Intelligent property (IP) is a legal concept granted legislative status to intangible invention whose production and sale can be controlled and protected. As a result, IP incorporated much in contemporary business operations, industrialization policies and rules of trade in the international sphere. IP, including trademark, copyright, and patent, formed complex ideological systems with which related regulations contribute to innovation, technology dissemination and protection of intangible properties for enterprises across states. IP policy environment led by governments is therefore critical for both local companies and the pursuit of innovative growth of the state.
However, given its intricate character, IP is often considered as an obscure jargon to enterprises, particularly to Small and Medium Enterprises (SMEs), in routine business operations, and IP may only show its effect on business and trade once SMEs start stepping into the global arena. This essay investigates IP policies the Taiwanese government is drafting and implementing.
National Intelligent Property Strategic Framework
In past decades, the Taiwanese government has been implementing abundant IP programs focusing on promoting IP education and awareness. In 1992, the Legislative Yuan passed the Copyright Act amendments and in 1999 copyright affairs and awareness programs expanded to patent and trademark areas under the jurisdiction of Taiwan Intellectual Property Office. Since 2000, several programs were initiated focusing on information exchange, patent licensing and business consultation services by a wide range of authorities, including Industrial Development Bureau, SME Administration and Council of Agriculture. In 2008, the IP court was established to adapt the legal system to the trend of IP.

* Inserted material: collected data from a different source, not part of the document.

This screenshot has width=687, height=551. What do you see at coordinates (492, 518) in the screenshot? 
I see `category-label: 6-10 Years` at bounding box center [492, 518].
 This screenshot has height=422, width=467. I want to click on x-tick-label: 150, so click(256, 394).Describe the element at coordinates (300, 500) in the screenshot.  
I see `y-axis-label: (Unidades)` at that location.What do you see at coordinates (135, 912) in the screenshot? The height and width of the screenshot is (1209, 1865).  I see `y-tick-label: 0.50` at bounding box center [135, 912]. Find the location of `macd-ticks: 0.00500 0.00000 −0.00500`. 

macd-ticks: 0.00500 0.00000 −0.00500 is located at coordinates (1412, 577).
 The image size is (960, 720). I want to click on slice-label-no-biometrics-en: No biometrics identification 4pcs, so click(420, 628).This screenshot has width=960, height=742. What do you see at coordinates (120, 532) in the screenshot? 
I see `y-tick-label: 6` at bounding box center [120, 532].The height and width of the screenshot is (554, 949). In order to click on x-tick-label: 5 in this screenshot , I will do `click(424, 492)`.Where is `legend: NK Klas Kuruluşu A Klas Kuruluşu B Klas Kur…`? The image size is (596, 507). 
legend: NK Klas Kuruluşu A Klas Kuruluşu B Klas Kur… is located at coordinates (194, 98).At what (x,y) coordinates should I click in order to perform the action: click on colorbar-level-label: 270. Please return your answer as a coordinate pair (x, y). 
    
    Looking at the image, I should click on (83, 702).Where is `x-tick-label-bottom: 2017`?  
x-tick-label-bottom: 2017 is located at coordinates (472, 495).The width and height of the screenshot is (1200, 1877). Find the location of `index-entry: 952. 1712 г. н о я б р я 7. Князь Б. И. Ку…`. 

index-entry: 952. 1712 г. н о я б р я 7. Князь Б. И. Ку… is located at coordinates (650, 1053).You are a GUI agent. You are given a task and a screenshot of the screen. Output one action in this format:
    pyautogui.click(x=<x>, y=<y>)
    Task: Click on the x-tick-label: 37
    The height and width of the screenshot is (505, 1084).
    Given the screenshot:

In 2007~2011, according to the United States Patent and Trademark Office, Taiwan was the 4th country after Japan, Germany and South Korea (as shown in Figure 1) received the most patent in US which is the biggest patent market in the world. However, patent income in Taiwan was relatively low. In 2010, the patent expense was US$4,943 million and the income was US$460 million. In 2011, the gap between income and expense further widened while the former increased to US$5,788 million and the income grew to US$838 million. Low add-in value of patents granted and surge in litigation over IPs (which are always very expensive) were 2 major challenges facing both Taiwanese government and enterprises, in response, the Ministry of Economic Affairs proposed the National Intelligent Property Strategic Framework in 2011 and the Framework was approved by the Executive Yuan in 2012.